Friday, March 07, 2008

Dad's Ashes

My Dad came home yesterday.  His ashes, that is.

The Funeral Home had called me last Thursday to say they were ready and it took me a full week to gather up whatever it was that I needed to gather up before I could get them.

What is left of my father now resides in a nondescript rectangular cardboard box about the size of a loaf of bread.

The box came in a plastic bag inscribed with the Funeral Home's name and insignia.   They seem like nice people.  They were the only place I called that did not try to sell me a long list of additional items at exorbitant, some might even say emotionally extortion-al prices.  They were number five on the list.

Why, for instance would you want to cremate someone in a ten thousand dollar casket?  That seems less like a show of "respect" and more like an expression of something I hesitate to hang a tag-line on.

Still, carrying your Father home in a cardboard box inside a plastic bag is an unsettling experience.

Putting him out on the table was something else entirely different.  I was transfixed.  I couldn't take my eyes off the box.  If I left the room, I would find myself coming back just to look at it.

I had to leave the house and have dinner with a close friend because I couldn't be alone in the apartment with the box of Dad's ashes any longer.

Now I just have to find a boat-shaped urn.

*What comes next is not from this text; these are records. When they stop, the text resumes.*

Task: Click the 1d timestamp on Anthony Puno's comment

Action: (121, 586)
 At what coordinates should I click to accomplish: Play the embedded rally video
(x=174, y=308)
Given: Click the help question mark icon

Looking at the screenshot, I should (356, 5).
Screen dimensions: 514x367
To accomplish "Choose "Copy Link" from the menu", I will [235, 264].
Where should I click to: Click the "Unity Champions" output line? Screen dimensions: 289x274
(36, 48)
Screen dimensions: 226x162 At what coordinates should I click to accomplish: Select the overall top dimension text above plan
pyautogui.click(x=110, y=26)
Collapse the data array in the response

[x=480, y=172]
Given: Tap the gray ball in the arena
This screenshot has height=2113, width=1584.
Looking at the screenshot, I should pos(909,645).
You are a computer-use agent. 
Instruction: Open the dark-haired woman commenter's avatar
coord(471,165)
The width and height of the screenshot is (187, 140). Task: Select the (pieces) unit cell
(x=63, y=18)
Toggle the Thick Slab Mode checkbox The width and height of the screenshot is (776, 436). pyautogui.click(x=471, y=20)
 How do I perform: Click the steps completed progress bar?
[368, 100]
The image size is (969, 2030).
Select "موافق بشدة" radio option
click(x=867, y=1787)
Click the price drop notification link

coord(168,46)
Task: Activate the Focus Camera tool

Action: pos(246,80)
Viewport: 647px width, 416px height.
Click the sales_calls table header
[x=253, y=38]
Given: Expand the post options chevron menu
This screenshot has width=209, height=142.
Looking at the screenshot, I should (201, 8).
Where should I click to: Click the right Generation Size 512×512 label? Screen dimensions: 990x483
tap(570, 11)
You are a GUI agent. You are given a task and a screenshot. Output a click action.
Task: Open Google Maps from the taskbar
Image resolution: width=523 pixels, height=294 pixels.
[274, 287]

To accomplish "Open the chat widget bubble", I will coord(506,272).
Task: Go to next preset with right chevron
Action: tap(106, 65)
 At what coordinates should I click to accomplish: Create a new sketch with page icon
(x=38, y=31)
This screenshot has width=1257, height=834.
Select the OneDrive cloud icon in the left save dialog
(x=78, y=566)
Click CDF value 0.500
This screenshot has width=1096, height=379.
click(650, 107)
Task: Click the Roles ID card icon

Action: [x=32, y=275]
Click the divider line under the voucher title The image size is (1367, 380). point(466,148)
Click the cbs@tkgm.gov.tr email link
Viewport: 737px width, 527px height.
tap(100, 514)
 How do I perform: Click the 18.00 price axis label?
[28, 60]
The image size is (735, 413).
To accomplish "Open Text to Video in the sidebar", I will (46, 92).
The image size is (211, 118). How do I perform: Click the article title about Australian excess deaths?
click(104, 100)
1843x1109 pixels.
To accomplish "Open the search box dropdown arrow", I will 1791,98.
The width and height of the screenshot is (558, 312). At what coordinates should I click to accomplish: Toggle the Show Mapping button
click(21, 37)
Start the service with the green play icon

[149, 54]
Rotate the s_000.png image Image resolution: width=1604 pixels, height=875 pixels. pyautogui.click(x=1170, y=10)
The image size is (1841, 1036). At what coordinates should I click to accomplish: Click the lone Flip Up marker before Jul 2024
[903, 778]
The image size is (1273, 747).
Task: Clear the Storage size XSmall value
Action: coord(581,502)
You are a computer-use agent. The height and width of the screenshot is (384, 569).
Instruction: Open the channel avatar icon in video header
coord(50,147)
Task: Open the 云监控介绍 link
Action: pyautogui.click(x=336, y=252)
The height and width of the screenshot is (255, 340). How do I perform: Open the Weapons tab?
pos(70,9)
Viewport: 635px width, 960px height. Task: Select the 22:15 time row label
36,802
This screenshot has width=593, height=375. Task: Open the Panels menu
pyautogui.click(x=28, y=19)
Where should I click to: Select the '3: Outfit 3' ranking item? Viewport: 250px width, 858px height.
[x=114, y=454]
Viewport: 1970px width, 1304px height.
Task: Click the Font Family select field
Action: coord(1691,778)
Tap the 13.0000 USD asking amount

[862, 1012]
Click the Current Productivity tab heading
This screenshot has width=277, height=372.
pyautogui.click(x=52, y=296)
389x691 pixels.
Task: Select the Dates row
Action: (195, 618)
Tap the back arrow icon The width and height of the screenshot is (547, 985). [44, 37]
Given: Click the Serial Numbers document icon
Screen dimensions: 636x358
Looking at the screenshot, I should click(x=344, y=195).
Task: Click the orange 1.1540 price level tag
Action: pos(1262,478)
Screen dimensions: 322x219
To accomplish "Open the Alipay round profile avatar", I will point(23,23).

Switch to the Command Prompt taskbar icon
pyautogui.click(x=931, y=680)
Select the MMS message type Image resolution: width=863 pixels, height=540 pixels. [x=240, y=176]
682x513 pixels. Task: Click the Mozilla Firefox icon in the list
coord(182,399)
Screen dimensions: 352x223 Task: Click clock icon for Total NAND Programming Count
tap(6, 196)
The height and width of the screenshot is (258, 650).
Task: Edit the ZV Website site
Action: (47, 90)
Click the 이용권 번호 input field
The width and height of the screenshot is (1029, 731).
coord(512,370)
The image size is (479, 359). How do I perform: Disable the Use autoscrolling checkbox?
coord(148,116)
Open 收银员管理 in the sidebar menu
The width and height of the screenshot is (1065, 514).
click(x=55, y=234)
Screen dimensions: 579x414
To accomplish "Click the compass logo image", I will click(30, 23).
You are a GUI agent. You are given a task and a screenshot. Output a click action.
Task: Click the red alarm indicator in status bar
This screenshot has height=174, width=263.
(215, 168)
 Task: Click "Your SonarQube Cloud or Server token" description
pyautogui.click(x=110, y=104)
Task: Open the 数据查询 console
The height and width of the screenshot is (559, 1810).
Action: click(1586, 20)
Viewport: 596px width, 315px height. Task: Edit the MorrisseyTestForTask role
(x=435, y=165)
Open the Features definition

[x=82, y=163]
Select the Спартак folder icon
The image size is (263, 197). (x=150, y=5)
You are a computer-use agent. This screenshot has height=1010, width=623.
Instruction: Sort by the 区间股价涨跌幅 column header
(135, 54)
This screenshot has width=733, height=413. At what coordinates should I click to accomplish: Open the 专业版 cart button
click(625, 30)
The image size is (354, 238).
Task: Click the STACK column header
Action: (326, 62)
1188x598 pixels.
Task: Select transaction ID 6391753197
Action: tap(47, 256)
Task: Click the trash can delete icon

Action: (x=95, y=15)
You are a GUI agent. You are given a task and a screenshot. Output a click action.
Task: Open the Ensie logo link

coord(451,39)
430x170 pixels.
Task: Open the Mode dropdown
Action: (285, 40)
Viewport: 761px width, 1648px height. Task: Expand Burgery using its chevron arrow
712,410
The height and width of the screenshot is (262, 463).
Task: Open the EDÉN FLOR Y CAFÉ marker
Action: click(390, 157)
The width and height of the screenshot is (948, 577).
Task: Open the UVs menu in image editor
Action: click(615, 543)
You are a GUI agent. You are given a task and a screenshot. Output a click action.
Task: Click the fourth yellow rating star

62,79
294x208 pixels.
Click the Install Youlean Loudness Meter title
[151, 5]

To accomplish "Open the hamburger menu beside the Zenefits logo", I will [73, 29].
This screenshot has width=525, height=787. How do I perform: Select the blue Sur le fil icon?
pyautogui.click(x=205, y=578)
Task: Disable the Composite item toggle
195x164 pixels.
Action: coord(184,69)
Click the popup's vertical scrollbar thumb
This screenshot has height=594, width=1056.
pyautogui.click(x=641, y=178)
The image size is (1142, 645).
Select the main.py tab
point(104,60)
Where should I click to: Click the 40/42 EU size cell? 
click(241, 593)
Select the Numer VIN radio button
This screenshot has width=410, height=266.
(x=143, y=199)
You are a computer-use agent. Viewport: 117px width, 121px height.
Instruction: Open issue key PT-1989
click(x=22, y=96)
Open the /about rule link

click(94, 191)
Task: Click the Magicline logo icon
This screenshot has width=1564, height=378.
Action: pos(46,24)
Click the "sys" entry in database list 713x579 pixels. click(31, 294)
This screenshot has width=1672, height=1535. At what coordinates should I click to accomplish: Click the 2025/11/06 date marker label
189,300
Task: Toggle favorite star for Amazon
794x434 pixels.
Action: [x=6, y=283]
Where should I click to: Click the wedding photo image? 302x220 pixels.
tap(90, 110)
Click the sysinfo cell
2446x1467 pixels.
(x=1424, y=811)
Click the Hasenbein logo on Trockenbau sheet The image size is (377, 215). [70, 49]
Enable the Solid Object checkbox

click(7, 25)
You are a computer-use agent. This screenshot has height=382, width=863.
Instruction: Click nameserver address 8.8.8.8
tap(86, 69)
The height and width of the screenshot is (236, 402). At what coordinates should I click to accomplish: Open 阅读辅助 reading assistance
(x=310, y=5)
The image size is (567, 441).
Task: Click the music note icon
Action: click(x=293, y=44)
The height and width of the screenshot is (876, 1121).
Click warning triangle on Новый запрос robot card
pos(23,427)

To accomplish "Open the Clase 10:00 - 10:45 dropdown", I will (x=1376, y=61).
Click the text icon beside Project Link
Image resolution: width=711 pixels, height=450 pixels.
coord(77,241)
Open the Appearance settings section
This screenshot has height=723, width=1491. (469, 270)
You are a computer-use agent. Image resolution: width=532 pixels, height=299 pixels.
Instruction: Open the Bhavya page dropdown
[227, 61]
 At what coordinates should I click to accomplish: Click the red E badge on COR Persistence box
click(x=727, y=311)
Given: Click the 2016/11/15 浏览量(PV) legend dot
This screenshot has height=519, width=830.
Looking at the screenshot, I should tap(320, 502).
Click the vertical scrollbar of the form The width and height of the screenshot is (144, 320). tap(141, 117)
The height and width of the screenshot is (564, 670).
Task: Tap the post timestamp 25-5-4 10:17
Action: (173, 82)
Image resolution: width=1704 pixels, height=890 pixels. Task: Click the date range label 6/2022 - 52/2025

But that's a whole other story.


1 Comments:

Blogger Unknown said...

When my mom's father passed away she and her brother decided to scatter his ashes in the bay in front of our summer cottage in Maine. They started the day with a couple of breakfast cocktails, then my dad rowed the two of them out to the middle of the bay. It was a tad breezy, and when they opened the cardboard box a bunch of styrofoam peanuts came flying out (why the ashes were packed that way, I'll never know). Given they had quite the buzz going they erupted into uncontrollable giggles. However, I'm sure grandpa was laughing along with them.

May there be lots of joy and laughter at your father's wake!